Unlike animal embryos, fungal multicellular structures evidently do not normally consist of a population of cells which are the progeny of a single progenitor, but are assembled from contributions made by a number of co-operating hyphal systems. Indeed, in a few cases fruit body chimeras have been observed (the word ‘chimera’ comes from the name of a Greek mythological monster, which was made of the parts of several animals; it now means ‘composed of genetically distinct cells’). Kemp (1977) described how fruit bodies of ‘Coprinus’ formed on horse dung collected in the field but incubated in the laboratory could consist of two species (then identified as Coprinus miser and C. pellucidus but now named Parasola misera and Coprinellus pellucidus). The two have distinctively different basidiospore morphologies and the hymenium comprised a mixed population of basidia bearing the two different sorts of spores, so the chimera extended throughout the fruit body.

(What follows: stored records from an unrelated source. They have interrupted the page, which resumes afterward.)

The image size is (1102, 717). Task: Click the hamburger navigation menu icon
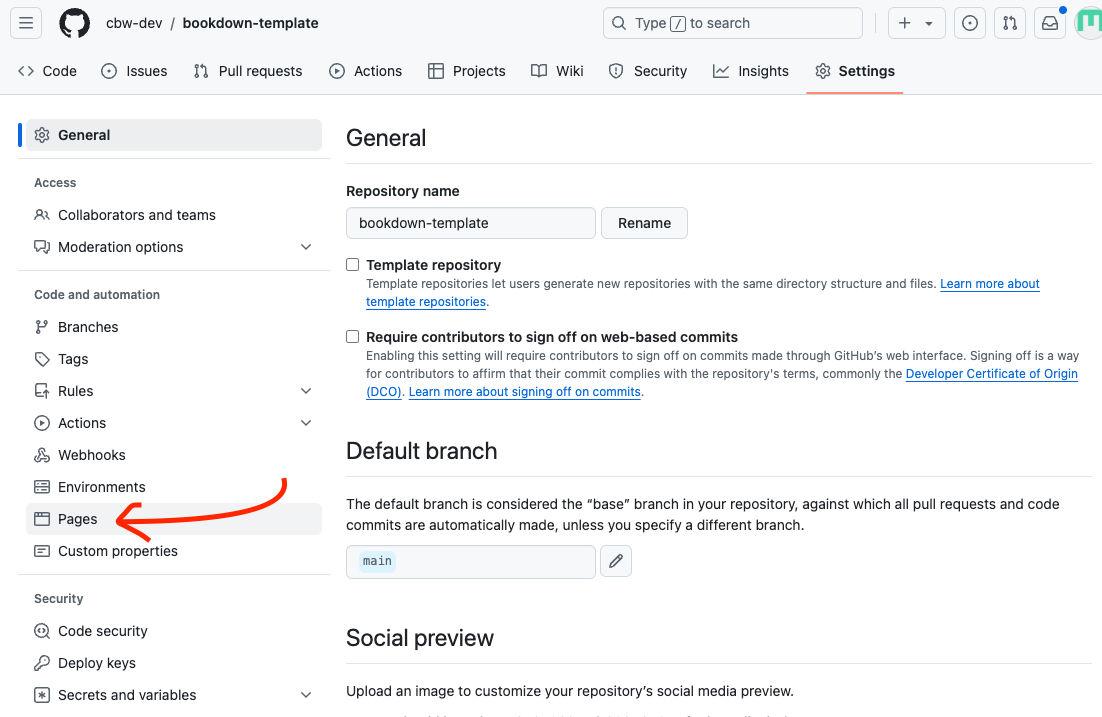(28, 23)
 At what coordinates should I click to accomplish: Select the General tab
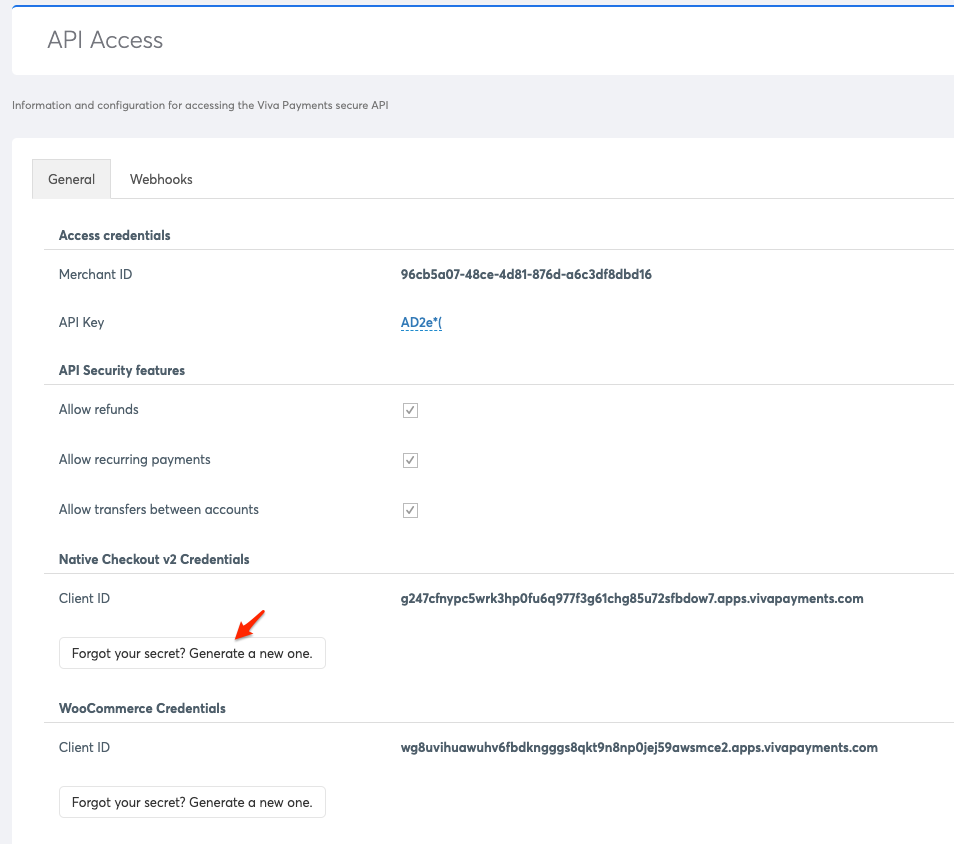[70, 178]
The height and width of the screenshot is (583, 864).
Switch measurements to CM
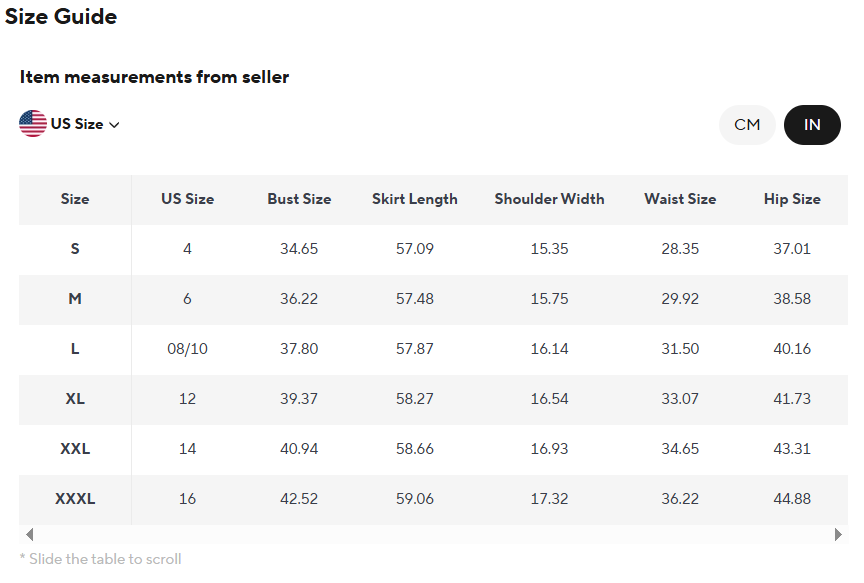[747, 125]
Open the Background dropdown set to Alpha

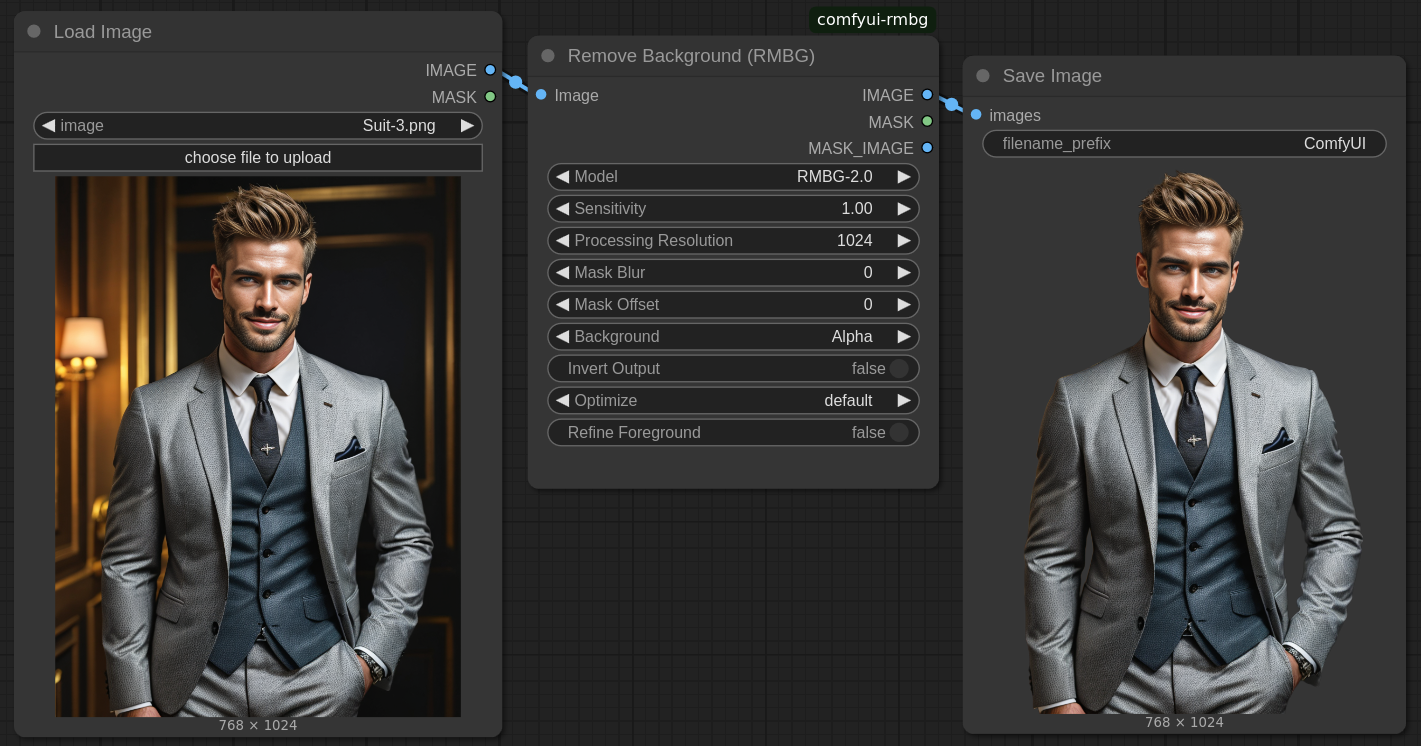click(733, 337)
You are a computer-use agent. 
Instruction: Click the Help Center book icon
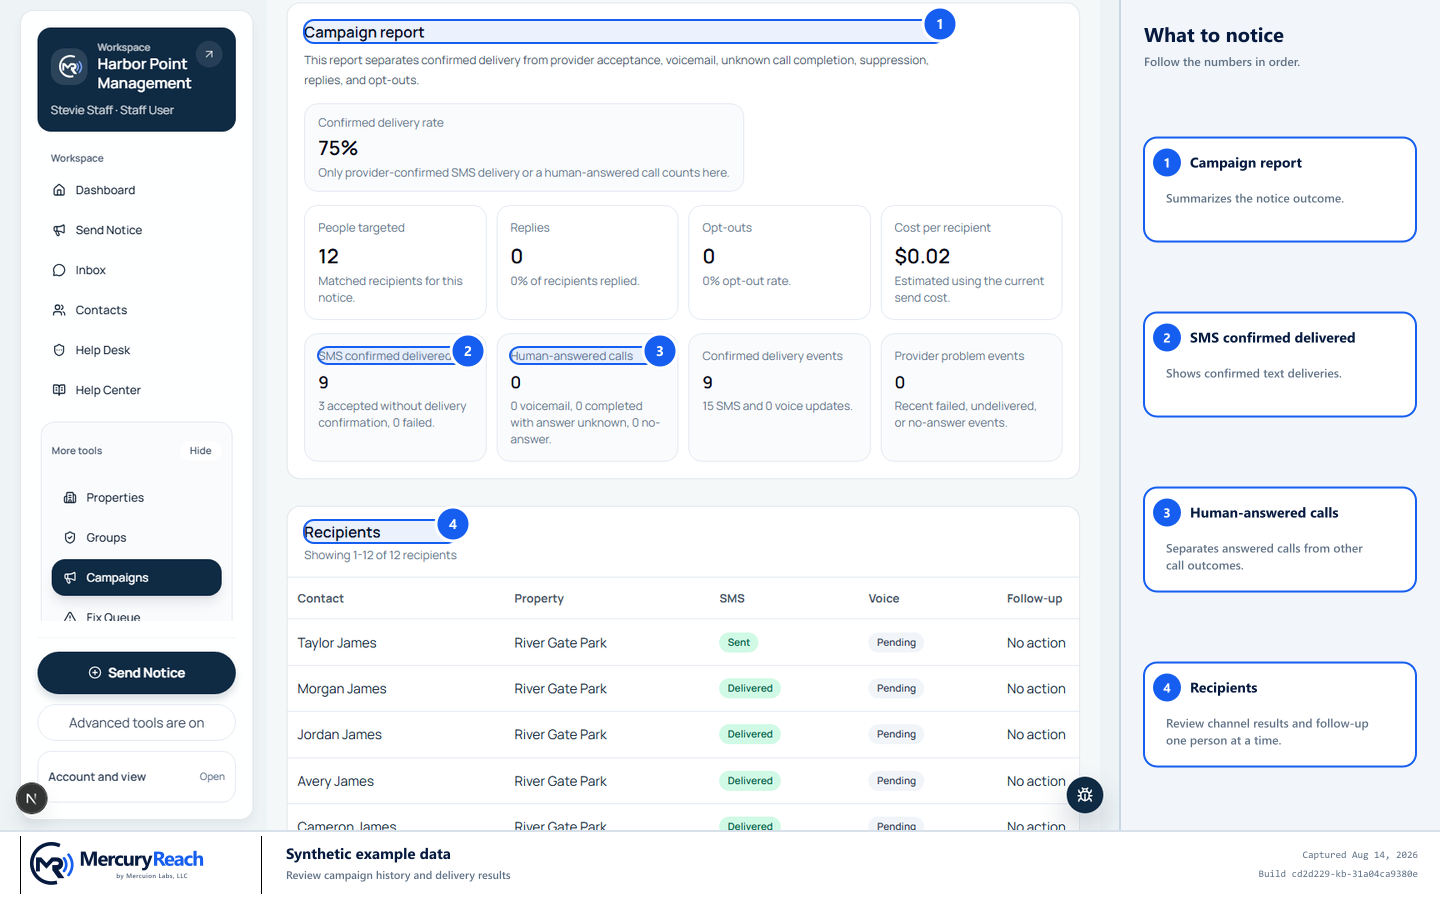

Generally speaking, the most highly differentiated cells occur on the outside of the tissue blocks that make up fungal multicellular structures (Williams et al., 1985). Thus, major morphogenetic events in fungi, like those in animals and plants, are associated with tissue surfaces and the ‘epidermal’ layers of cells that separate adjacent tissues, and evidence is accumulating that these epidermal layers perform specific functions. The pileipellis is the epidermis of the mushroom cap (micrographs in Figs 1 & 11). Mechanically isolated pileipelles (‘skins’) from five genera of Basidiomycota reduced water loss by factors of 10 to 30, and also reduced oxygen permeability (Lendzian & Beck, 2021). Indeed, as such isolated fungal skins are thin flexible sheets of a living homogeneous mycelium made by a filamentous fungus they are being considered as ‘sensing skin components’ for potential living architectures (self-growing/adaptive robots) and for upcycling into paper-like materials for printing, wound dressings, filtration membranes, and specialist coatings (Adamatzky et al., 2021a & b; Gandia et al., 2021).
As the adult tissues are demarcated in even the earliest fruit body initials (as shown in Fig. 1), fungi are like animals and plants in having a basic ‘body plan’ which is established very early in development. The pattern of tissue distribution that makes up the ‘body plan’ is established sequentially by the processes of regional specification, cell differentiation, and cell co-ordination. It is likely that all of these processes are orchestrated by morphogens and/or growth factors; there is some indirect indication of this, although there is no direct evidence for the existence of morphogens in the differentiating fruit body primordium similar to the growth hormones and growth factors that are so important in animal and plant development. The very young hyphal tufts or initials of vegetative or fruit body structures are simply composed of a mass of tissue which is made up of apparently loosely-interwoven hyphae. Very soon, however, tissue layers involved in rapid cell formation (that is, organised rapid branch formation) become recognisable, which demarcate the major tissue layers of the adult organ. To create such histologically distinct regions (recognisable as the future tissues of the adult organ) some organisation is being imposed on the initially homogeneous interwoven hyphae.